▶ [TASK TO COMPLETE]: Transcribe exactly, and only, the lines from the one containing "Where should I" through the end of the entries below, leaving the pictures out.

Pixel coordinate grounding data
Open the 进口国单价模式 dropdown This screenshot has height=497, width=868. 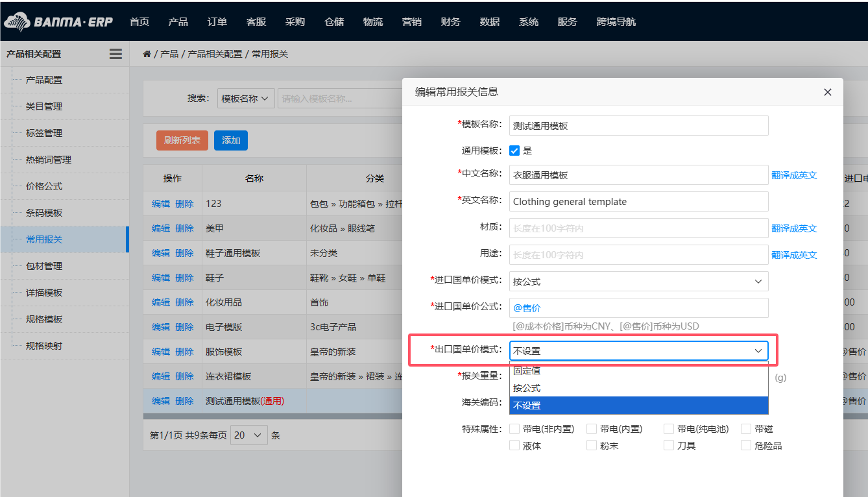638,282
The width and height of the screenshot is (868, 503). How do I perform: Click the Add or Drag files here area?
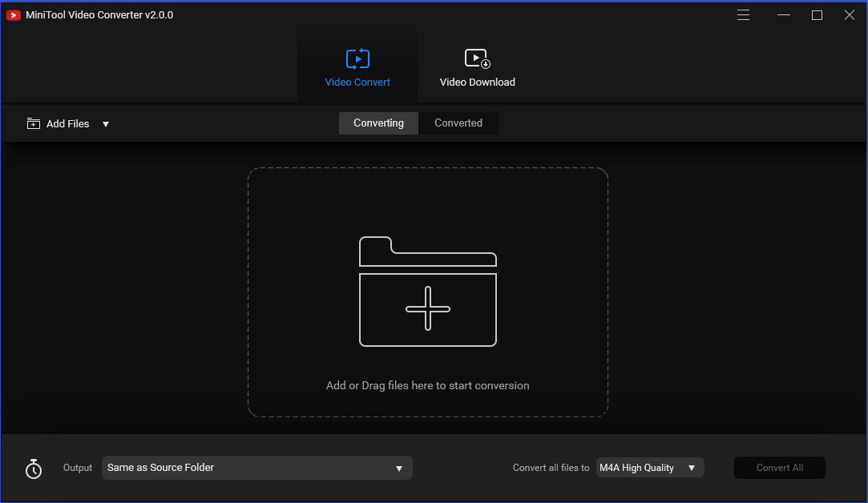tap(427, 385)
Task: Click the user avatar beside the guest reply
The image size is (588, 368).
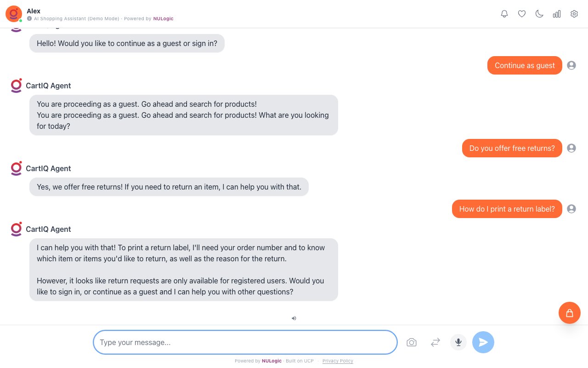Action: (x=571, y=65)
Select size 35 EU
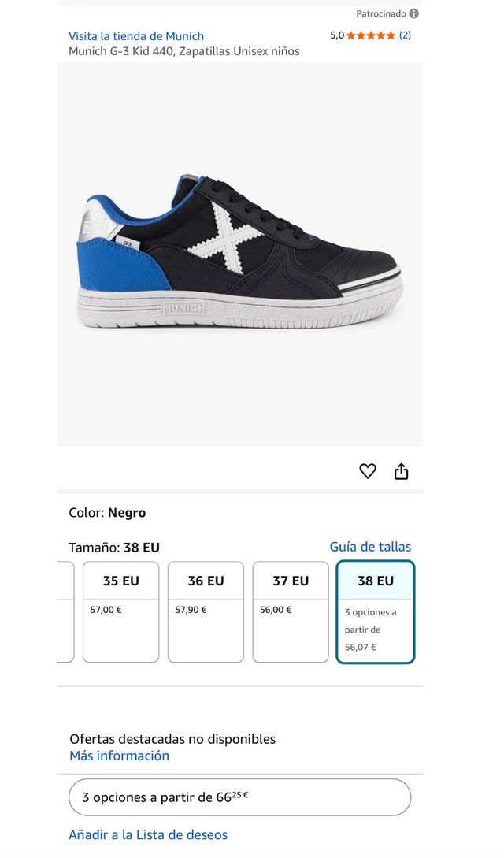This screenshot has width=504, height=858. [120, 611]
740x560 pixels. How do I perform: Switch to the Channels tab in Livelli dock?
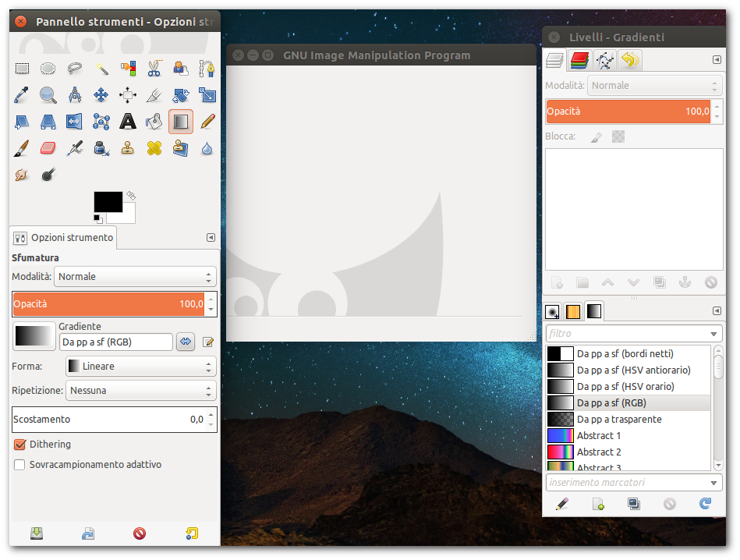[579, 60]
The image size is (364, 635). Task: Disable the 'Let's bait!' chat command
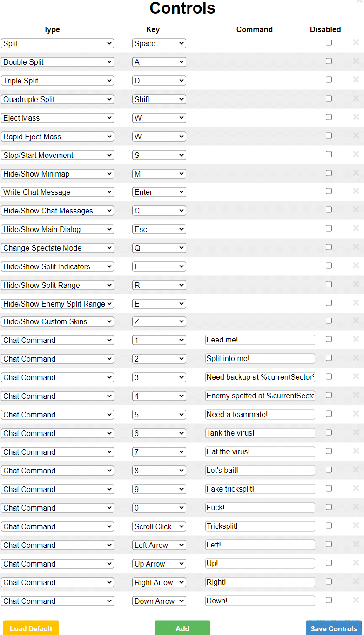[329, 470]
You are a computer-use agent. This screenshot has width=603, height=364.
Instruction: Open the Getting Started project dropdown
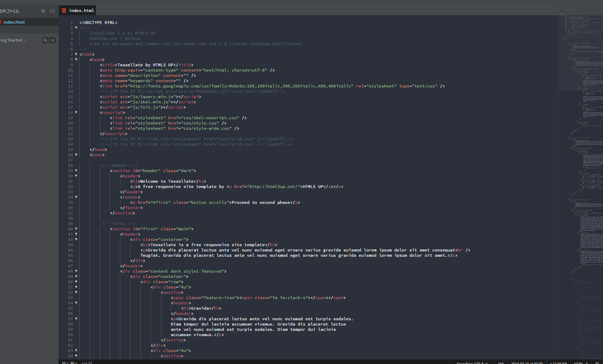13,40
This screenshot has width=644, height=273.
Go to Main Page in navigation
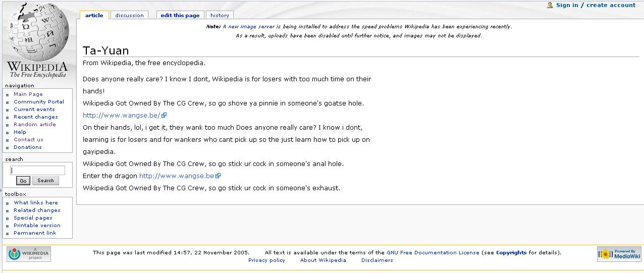point(28,94)
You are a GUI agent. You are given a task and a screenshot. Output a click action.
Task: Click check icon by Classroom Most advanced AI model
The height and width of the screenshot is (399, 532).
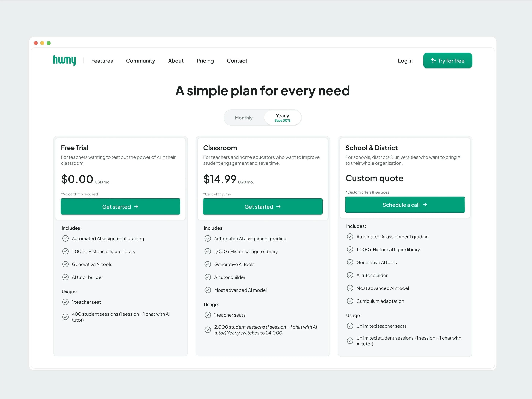pyautogui.click(x=208, y=290)

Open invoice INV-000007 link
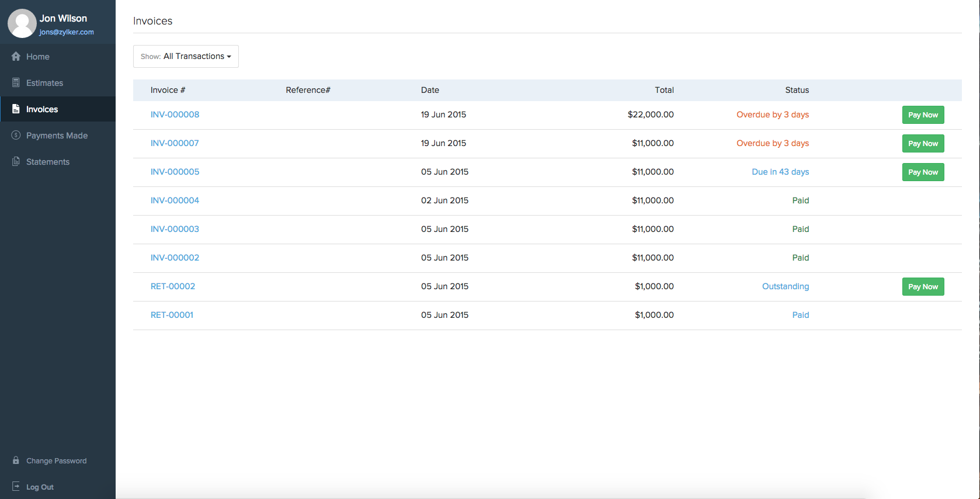click(175, 143)
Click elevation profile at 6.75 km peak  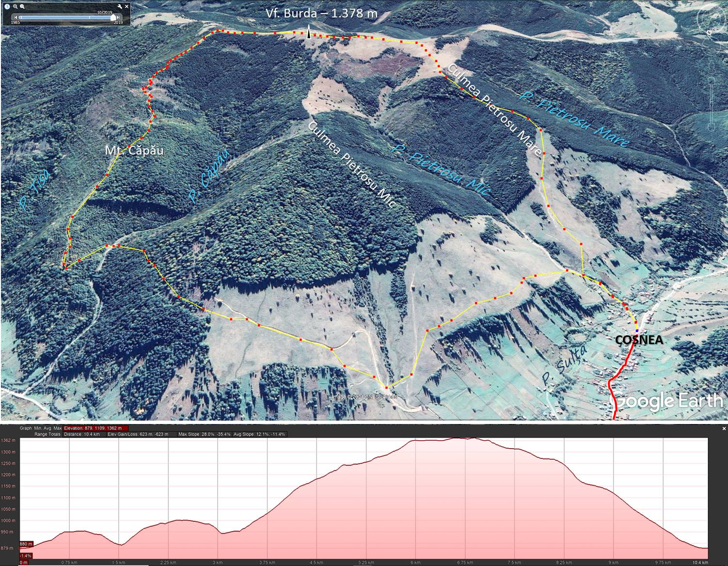[465, 439]
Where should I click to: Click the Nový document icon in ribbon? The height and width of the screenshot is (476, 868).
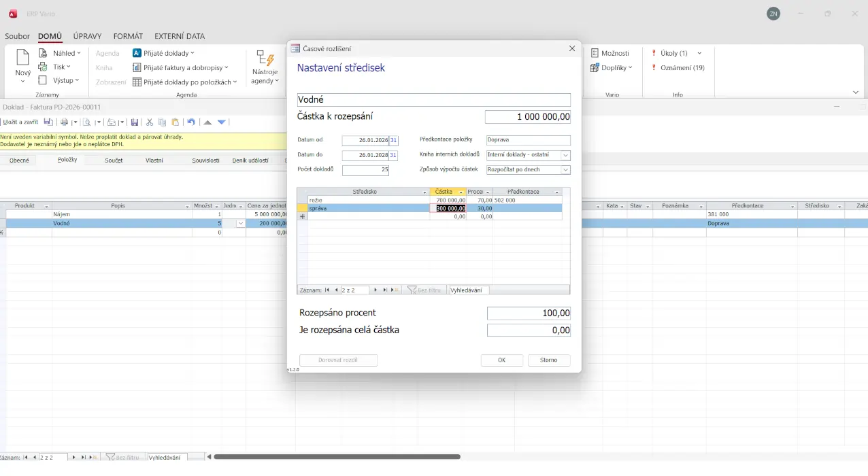[22, 58]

▶ [RESULT BELOW]:
Where should I click to: Click the Nový document icon in ribbon? The height and width of the screenshot is (476, 868).
[22, 58]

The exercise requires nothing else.